------ Texte fourni ------
🌱 Champ des possibles
Photo Laurence Danière

🌱 Champ des possibles

J’y allais pour prendre de la hauteur et profiter de la vue, dans ce lieu nommé « gratte-ciel », mais ce fut un beau retour au sol. Me voici donc à Villeurbanne, au pied de cette cité ouvrière verticale des années 30. C’est l’emplacement d’un parking dégagé de toute voiture en prévision d’un projet qui tarde un peu à se construire.

Quoi de plus exceptionnel qu’un peu de place libre dans un tissu urbain dense ? C’est un trou spatio-temporel dans le planning chargé du futur quartier. Un de ces moments — trop rares — où l’on peut vivre hors des contraintes de la ville normée, mais pour un temps seulement. Il faut donc vite labourer ce champ des possibles pour n’en perdre aucune seconde, et y semer des graines de projets. Des projets qui ne trouvent place ailleurs faute de sols disponibles ou d’économie bienveillante. Des projets qui vont profiter de ces instants de liberté pour mûrir — ou pas. C’est l’occasion de tester des modes constructifs, des plantations, des idées de commerces, des collectifs humains, des lieux conviviaux, des montages juridiques, des partenariats, des démarches artisanales, des recettes de cuisine, des modèles d’affaires, des modes d’organisation…

Cela peut paraître simple d’occuper pendant deux ou trois ans quelques milliers de mètres carrés dégagés de tout reste urbain. Mais c’est toute une aventure, aussi complexe qu’un « vrai » projet urbain, avec quelques moyens en moins et la pression permanente des aiguilles de l’horloge qui tournent. Il faut faire jouer collectif des faiseurs de villes tellement nombreux qu’on en oublie souvent : aménageur, porteurs de projets, services techniques, promoteurs, gestionnaires, bailleurs sociaux, élus, visiteurs… Il faut aussi trouver les moyens de financer des installations qui sont précaires mais pas gratuites, et surtout trouver les interstices réglementaires qui permettent de les faire germer.
------ Lignes fournies ------
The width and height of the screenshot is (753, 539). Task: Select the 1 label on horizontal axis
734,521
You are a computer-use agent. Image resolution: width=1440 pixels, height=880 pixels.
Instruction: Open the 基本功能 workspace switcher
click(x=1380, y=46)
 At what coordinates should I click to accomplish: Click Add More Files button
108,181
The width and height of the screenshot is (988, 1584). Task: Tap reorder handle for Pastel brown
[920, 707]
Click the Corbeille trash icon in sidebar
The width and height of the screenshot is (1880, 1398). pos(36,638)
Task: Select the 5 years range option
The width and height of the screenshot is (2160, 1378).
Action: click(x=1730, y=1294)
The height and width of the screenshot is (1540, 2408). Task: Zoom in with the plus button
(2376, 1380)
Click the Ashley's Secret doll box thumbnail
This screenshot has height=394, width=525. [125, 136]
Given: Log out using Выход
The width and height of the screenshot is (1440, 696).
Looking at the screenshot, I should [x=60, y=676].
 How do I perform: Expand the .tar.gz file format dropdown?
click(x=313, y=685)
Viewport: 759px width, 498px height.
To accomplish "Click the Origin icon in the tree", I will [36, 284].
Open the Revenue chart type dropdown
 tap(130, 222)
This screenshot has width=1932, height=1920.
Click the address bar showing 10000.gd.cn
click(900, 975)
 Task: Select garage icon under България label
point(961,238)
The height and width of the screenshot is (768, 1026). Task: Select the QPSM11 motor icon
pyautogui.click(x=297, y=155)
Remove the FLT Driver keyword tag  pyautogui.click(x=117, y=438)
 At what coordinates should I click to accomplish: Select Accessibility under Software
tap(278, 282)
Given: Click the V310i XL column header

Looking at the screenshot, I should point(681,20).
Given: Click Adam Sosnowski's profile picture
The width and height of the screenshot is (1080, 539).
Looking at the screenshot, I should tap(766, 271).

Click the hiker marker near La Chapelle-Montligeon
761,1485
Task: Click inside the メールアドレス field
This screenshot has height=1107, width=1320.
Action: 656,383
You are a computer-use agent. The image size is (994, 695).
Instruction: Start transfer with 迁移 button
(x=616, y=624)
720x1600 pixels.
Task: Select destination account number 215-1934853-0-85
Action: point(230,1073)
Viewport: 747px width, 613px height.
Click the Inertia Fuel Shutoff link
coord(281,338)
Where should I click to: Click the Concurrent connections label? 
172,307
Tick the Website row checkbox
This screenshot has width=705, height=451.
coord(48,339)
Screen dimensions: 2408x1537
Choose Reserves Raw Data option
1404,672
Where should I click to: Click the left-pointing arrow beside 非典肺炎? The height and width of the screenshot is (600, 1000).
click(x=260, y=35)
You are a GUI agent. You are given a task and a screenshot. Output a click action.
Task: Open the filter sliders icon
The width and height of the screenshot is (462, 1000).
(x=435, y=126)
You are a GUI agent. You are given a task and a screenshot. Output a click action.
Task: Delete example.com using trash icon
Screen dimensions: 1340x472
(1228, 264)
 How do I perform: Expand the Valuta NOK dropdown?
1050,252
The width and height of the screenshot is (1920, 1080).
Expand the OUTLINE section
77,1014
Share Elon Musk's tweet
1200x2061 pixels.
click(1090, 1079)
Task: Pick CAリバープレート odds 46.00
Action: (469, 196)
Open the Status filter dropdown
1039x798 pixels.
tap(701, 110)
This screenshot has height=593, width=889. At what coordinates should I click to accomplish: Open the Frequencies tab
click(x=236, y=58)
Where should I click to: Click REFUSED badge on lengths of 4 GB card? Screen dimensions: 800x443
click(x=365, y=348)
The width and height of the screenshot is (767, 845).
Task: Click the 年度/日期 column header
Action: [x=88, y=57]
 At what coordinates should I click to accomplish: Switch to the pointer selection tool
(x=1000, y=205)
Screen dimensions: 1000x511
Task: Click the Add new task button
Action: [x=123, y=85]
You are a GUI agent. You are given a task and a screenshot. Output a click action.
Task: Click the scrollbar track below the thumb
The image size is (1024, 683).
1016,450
------
◆ Complétez ce qui suit ◆
1 - Quels sont tous les faiseurs de villes qu'énumère le texte sur le champ des possibles à Villeurbanne ?
2 - Parmi les lignes placées après le texte, reprenez celles qui vont du début jusqu'à la ligne contenant « click(x=1380, y=46) » incluse, en changeant « horizontal axis » en « vertical axis » sans rien modifier d'autre.

◆ Réponses données ◆
1 - aménageur, porteurs de projets, services techniques, promoteurs, gestionnaires, bailleurs sociaux, élus, visiteurs

2 -
The width and height of the screenshot is (753, 539). Task: Select the 1 label on vertical axis
734,521
You are a computer-use agent. Image resolution: width=1440 pixels, height=880 pixels.
Instruction: Open the 基本功能 workspace switcher
click(x=1380, y=46)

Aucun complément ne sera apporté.